Without leaving out a single line, restate the entries below exactly.

*** Opening of Data to examine ***

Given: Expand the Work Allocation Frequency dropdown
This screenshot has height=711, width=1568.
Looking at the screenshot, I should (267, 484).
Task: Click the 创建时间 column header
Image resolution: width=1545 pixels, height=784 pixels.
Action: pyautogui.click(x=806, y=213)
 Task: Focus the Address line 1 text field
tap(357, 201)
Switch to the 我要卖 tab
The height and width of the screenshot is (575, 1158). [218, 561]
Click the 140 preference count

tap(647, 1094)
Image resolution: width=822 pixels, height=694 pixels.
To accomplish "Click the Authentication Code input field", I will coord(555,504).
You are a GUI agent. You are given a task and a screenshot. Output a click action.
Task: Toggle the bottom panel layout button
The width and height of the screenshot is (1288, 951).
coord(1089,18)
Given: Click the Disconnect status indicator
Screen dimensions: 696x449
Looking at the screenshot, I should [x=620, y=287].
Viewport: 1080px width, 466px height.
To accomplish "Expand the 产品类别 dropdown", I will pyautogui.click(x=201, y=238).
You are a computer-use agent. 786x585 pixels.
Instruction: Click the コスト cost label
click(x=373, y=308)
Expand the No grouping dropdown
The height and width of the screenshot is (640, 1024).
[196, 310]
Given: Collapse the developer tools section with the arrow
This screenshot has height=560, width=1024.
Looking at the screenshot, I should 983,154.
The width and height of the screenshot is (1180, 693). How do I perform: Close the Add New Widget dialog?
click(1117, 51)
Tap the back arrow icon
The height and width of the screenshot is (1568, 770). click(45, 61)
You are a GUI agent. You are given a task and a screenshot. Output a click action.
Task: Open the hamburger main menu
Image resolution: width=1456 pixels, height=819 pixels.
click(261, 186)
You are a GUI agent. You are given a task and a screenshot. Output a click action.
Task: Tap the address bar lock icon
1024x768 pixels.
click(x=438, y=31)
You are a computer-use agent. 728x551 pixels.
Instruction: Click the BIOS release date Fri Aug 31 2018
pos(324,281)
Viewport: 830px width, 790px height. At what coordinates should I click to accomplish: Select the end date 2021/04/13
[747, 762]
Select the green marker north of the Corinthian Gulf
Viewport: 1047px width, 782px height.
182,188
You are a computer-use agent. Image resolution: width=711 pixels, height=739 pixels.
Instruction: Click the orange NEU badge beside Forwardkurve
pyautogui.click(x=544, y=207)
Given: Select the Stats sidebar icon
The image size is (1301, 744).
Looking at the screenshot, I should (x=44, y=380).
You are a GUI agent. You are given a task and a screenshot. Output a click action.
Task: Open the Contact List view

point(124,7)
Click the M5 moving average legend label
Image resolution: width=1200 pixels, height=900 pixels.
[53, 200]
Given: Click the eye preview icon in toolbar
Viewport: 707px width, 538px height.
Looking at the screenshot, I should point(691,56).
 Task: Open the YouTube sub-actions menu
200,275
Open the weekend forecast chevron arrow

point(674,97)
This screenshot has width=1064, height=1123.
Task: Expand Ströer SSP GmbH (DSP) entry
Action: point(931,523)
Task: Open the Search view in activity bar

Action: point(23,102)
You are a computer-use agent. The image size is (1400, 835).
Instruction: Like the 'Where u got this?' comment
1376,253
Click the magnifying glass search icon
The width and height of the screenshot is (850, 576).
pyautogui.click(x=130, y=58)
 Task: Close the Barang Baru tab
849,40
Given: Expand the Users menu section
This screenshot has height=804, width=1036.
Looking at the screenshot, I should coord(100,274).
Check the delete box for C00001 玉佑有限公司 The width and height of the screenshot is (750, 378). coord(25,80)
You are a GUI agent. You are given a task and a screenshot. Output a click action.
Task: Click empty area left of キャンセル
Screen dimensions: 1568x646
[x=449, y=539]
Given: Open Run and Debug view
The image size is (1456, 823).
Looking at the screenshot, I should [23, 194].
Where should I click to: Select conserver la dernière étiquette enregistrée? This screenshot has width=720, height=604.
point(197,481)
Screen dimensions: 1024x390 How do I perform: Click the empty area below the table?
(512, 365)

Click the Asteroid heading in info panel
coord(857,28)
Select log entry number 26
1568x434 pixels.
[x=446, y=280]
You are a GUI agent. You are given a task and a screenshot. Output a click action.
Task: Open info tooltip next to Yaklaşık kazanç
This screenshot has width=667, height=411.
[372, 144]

*** Close of Data to examine ***

▶ [Solution for this problem]:
Given: Expand the Work Allocation Frequency dropdown
This screenshot has height=711, width=1568.
Looking at the screenshot, I should (267, 484).
Task: Click the 创建时间 column header
Image resolution: width=1545 pixels, height=784 pixels.
Action: pyautogui.click(x=806, y=213)
 Task: Focus the Address line 1 text field
tap(357, 201)
Switch to the 我要卖 tab
The height and width of the screenshot is (575, 1158). [218, 561]
Click the 140 preference count

tap(647, 1094)
Image resolution: width=822 pixels, height=694 pixels.
To accomplish "Click the Authentication Code input field", I will coord(555,504).
You are a GUI agent. You are given a task and a screenshot. Output a click action.
Task: Toggle the bottom panel layout button
The width and height of the screenshot is (1288, 951).
coord(1089,18)
Given: Click the Disconnect status indicator
Screen dimensions: 696x449
Looking at the screenshot, I should [x=620, y=287].
Viewport: 1080px width, 466px height.
To accomplish "Expand the 产品类别 dropdown", I will pyautogui.click(x=201, y=238).
You are a computer-use agent. 786x585 pixels.
Instruction: Click the コスト cost label
click(x=373, y=308)
Expand the No grouping dropdown
The height and width of the screenshot is (640, 1024).
[196, 310]
Given: Collapse the developer tools section with the arrow
This screenshot has height=560, width=1024.
Looking at the screenshot, I should 983,154.
The width and height of the screenshot is (1180, 693). How do I perform: Close the Add New Widget dialog?
click(1117, 51)
Tap the back arrow icon
The height and width of the screenshot is (1568, 770). click(45, 61)
You are a GUI agent. You are given a task and a screenshot. Output a click action.
Task: Open the hamburger main menu
Image resolution: width=1456 pixels, height=819 pixels.
click(261, 186)
You are a GUI agent. You are given a task and a screenshot. Output a click action.
Task: Tap the address bar lock icon
1024x768 pixels.
click(x=438, y=31)
You are a computer-use agent. 728x551 pixels.
Instruction: Click the BIOS release date Fri Aug 31 2018
pos(324,281)
Viewport: 830px width, 790px height. At what coordinates should I click to accomplish: Select the end date 2021/04/13
[747, 762]
Select the green marker north of the Corinthian Gulf
Viewport: 1047px width, 782px height.
182,188
You are a computer-use agent. Image resolution: width=711 pixels, height=739 pixels.
Instruction: Click the orange NEU badge beside Forwardkurve
pyautogui.click(x=544, y=207)
Given: Select the Stats sidebar icon
The image size is (1301, 744).
Looking at the screenshot, I should (x=44, y=380).
You are a GUI agent. You are given a task and a screenshot. Output a click action.
Task: Open the Contact List view

point(124,7)
Click the M5 moving average legend label
Image resolution: width=1200 pixels, height=900 pixels.
[53, 200]
Given: Click the eye preview icon in toolbar
Viewport: 707px width, 538px height.
Looking at the screenshot, I should point(691,56).
 Task: Open the YouTube sub-actions menu
200,275
Open the weekend forecast chevron arrow

point(674,97)
This screenshot has width=1064, height=1123.
Task: Expand Ströer SSP GmbH (DSP) entry
Action: point(931,523)
Task: Open the Search view in activity bar

Action: point(23,102)
You are a computer-use agent. The image size is (1400, 835).
Instruction: Like the 'Where u got this?' comment
1376,253
Click the magnifying glass search icon
The width and height of the screenshot is (850, 576).
pyautogui.click(x=130, y=58)
 Task: Close the Barang Baru tab
849,40
Given: Expand the Users menu section
This screenshot has height=804, width=1036.
Looking at the screenshot, I should coord(100,274).
Check the delete box for C00001 玉佑有限公司 The width and height of the screenshot is (750, 378). coord(25,80)
You are a GUI agent. You are given a task and a screenshot. Output a click action.
Task: Click empty area left of キャンセル
Screen dimensions: 1568x646
[x=449, y=539]
Given: Open Run and Debug view
The image size is (1456, 823).
Looking at the screenshot, I should [23, 194].
Where should I click to: Select conserver la dernière étiquette enregistrée? This screenshot has width=720, height=604.
point(197,481)
Screen dimensions: 1024x390 How do I perform: Click the empty area below the table?
(512, 365)

Click the Asteroid heading in info panel
coord(857,28)
Select log entry number 26
1568x434 pixels.
[x=446, y=280]
You are a GUI agent. You are given a task and a screenshot. Output a click action.
Task: Open info tooltip next to Yaklaşık kazanç
This screenshot has width=667, height=411.
[372, 144]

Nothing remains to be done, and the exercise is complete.